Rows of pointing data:
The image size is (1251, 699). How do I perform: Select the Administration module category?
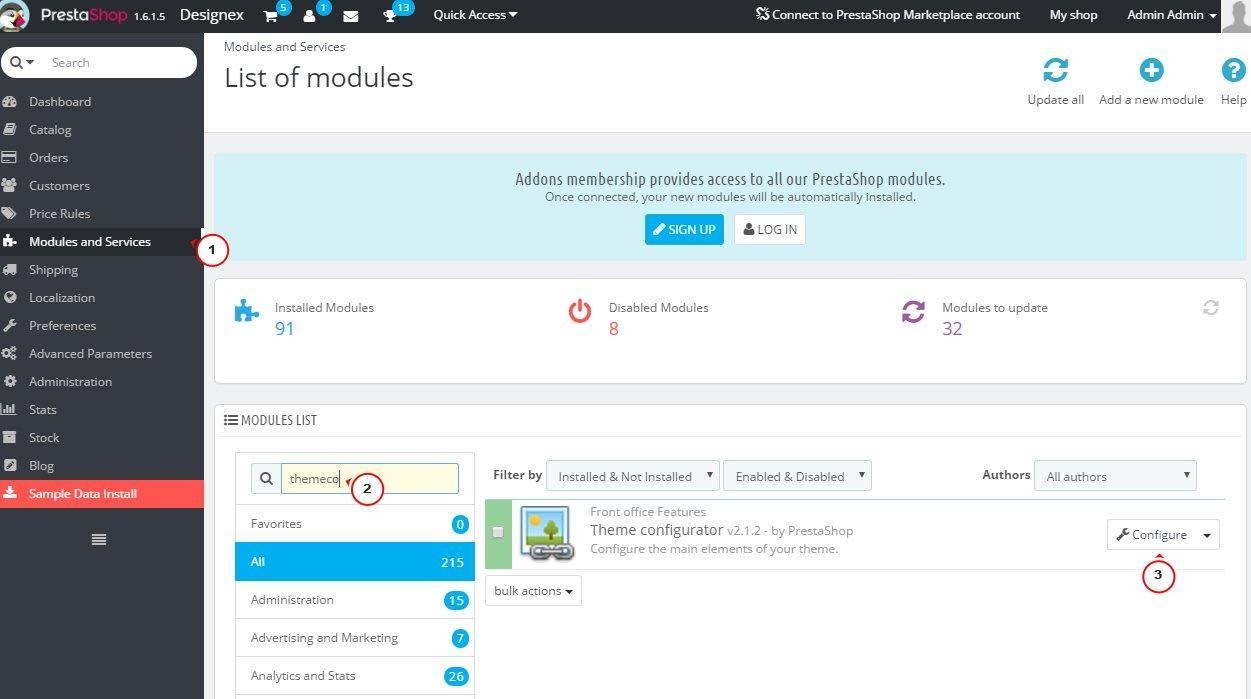292,600
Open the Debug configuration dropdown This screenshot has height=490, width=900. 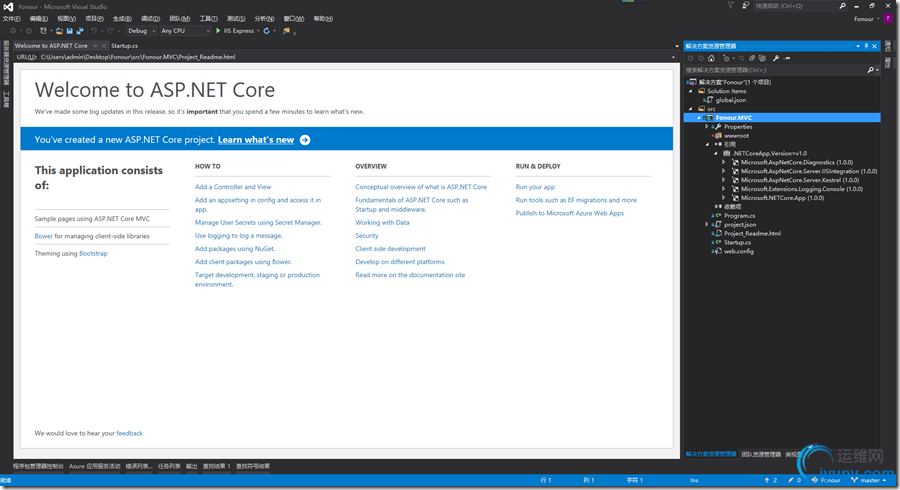coord(141,31)
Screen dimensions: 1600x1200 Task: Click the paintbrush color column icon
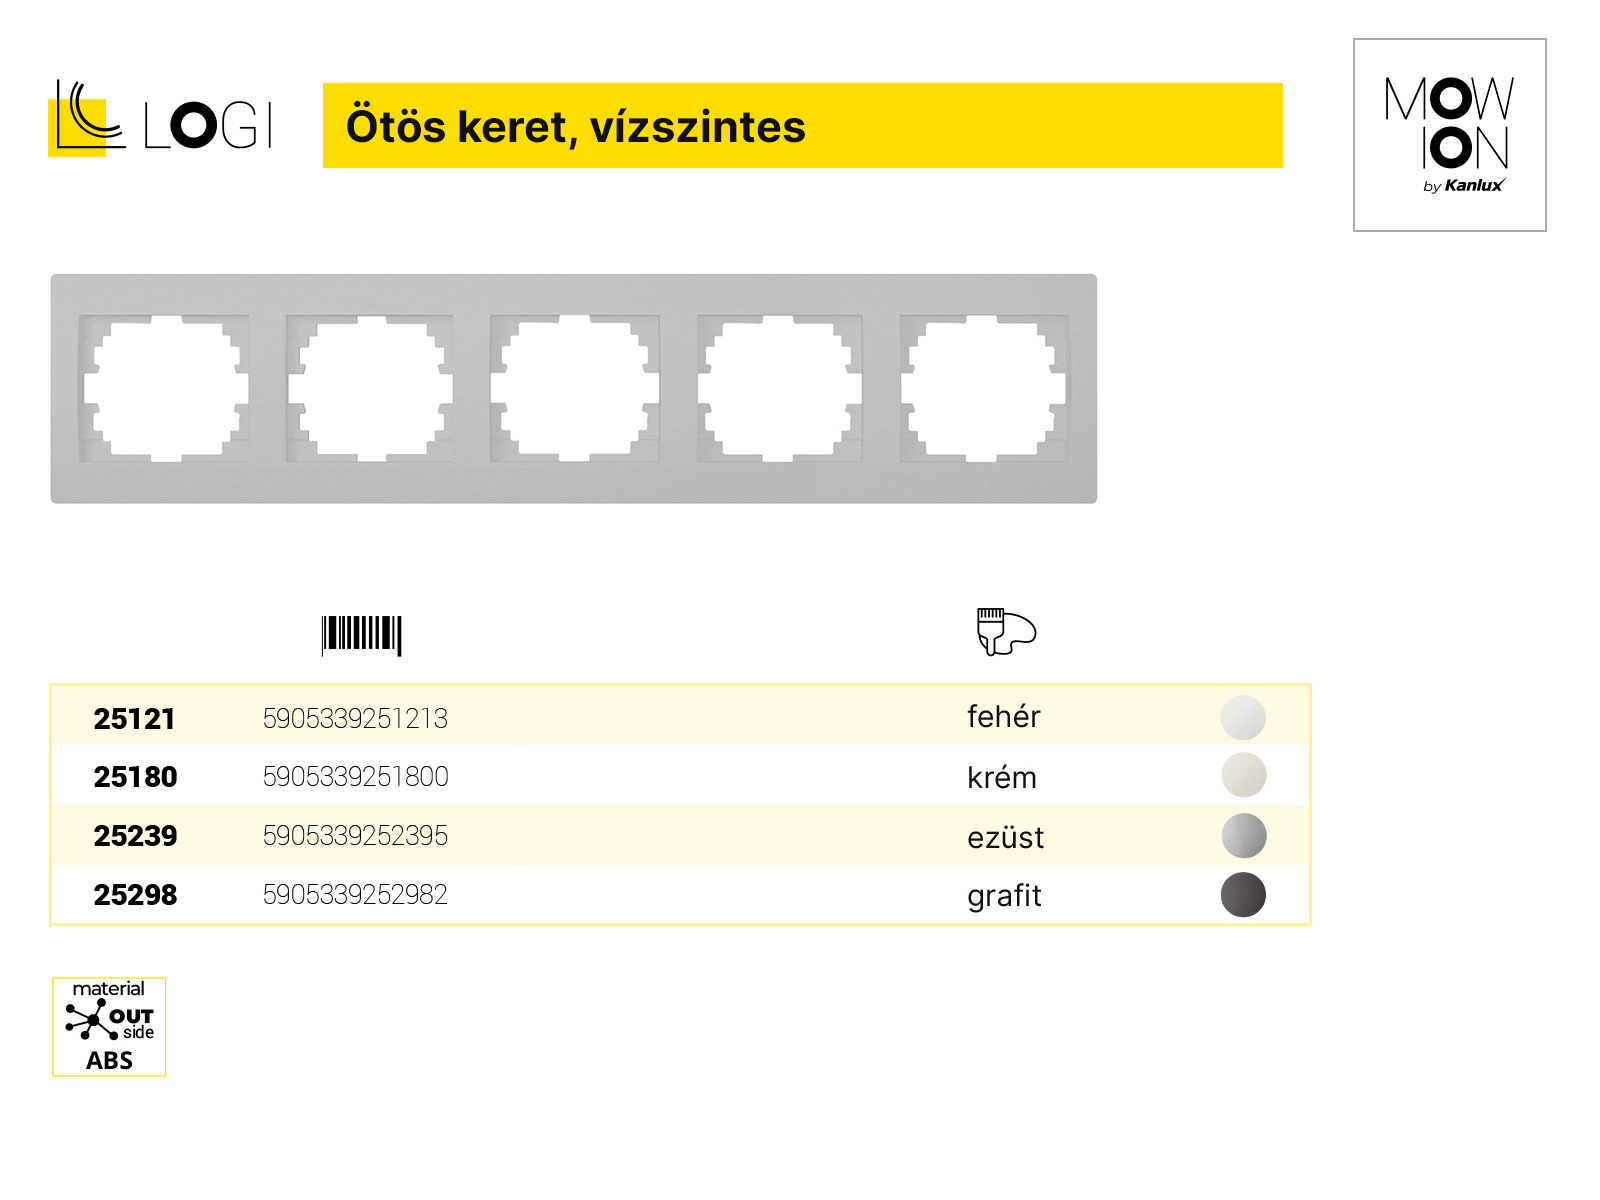point(1006,632)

• Direction:
Report each line of the rows above that contains the word "image". Case counts, so a line qualifies only if the letters match in case as well.

• Exercise output:
The image size is (1251, 699). How do I perform: Select the Administration module category?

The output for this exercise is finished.